*Data extract*:
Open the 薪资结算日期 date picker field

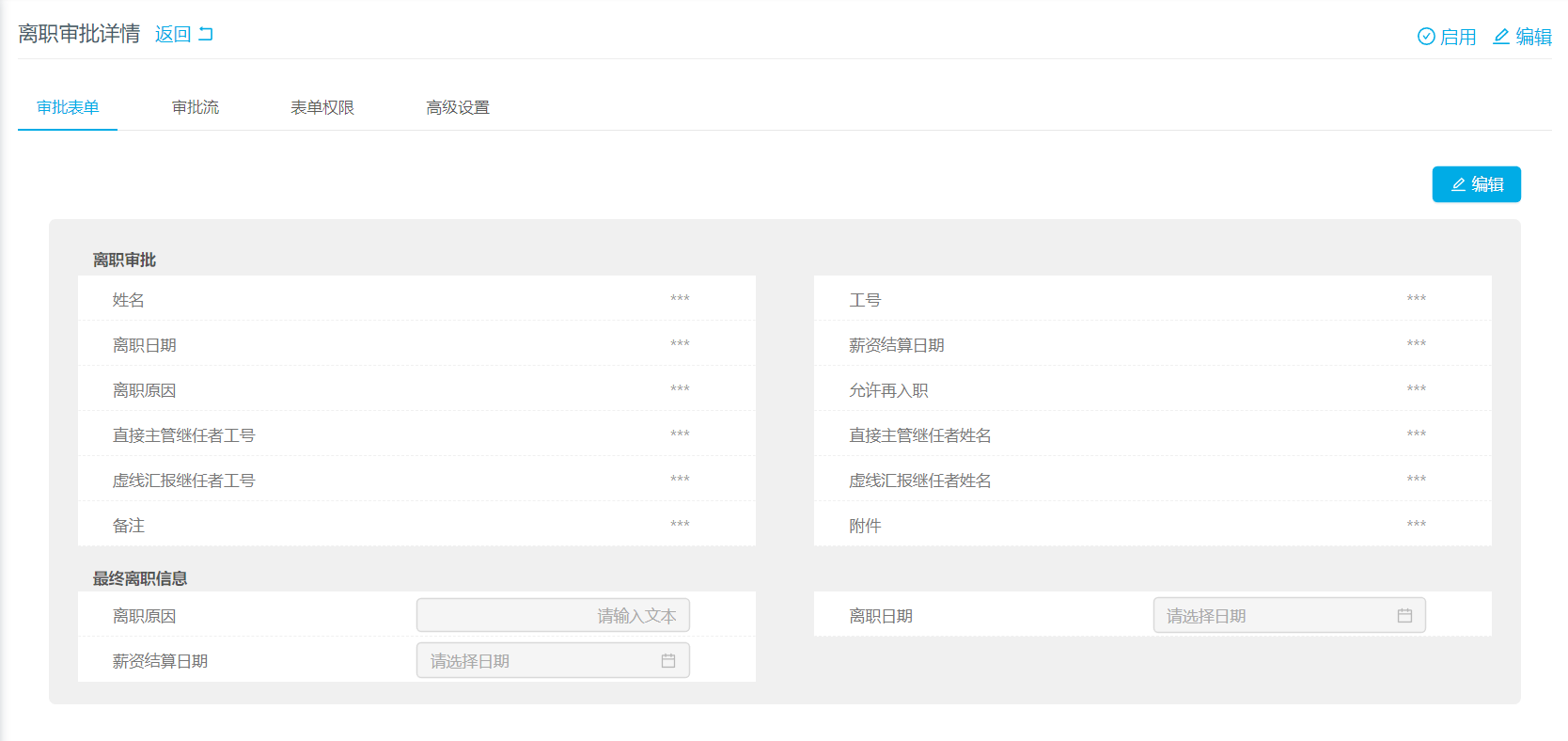pos(541,661)
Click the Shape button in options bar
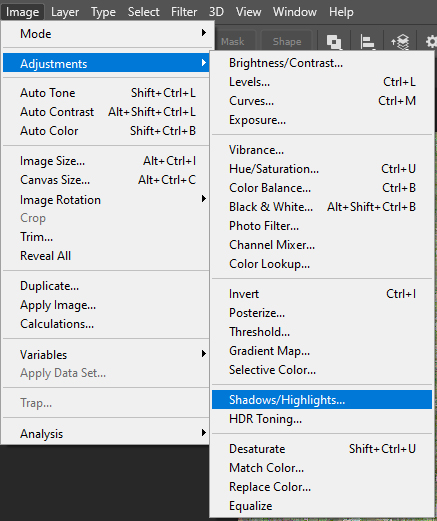The image size is (437, 521). [287, 42]
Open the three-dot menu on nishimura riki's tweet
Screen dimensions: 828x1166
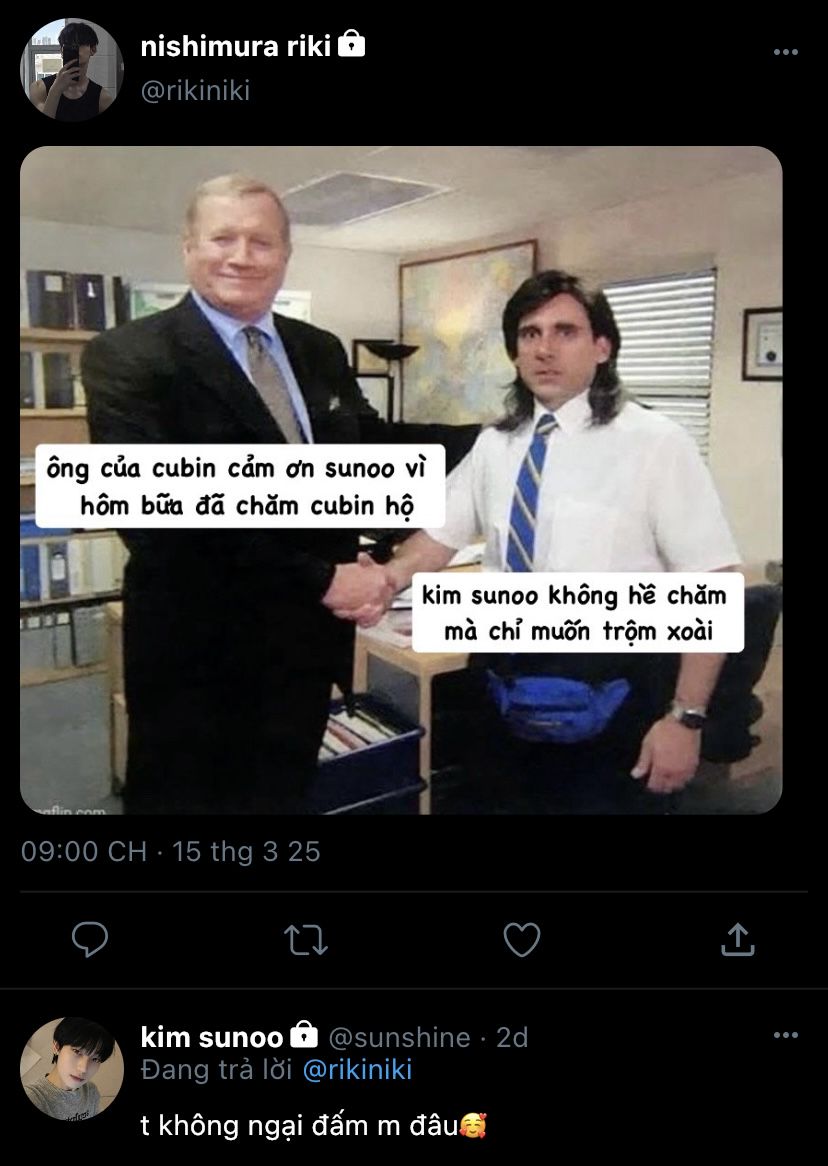click(x=786, y=52)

*Problem to work on*: Everything from the line with "Click the Shape button in options bar" through the final line of the records above should be written out exactly, minus the pictures.

*Output for this exercise*:
Click the Shape button in options bar
The image size is (437, 521). [287, 42]
Open the three-dot menu on nishimura riki's tweet
Screen dimensions: 828x1166
click(x=786, y=52)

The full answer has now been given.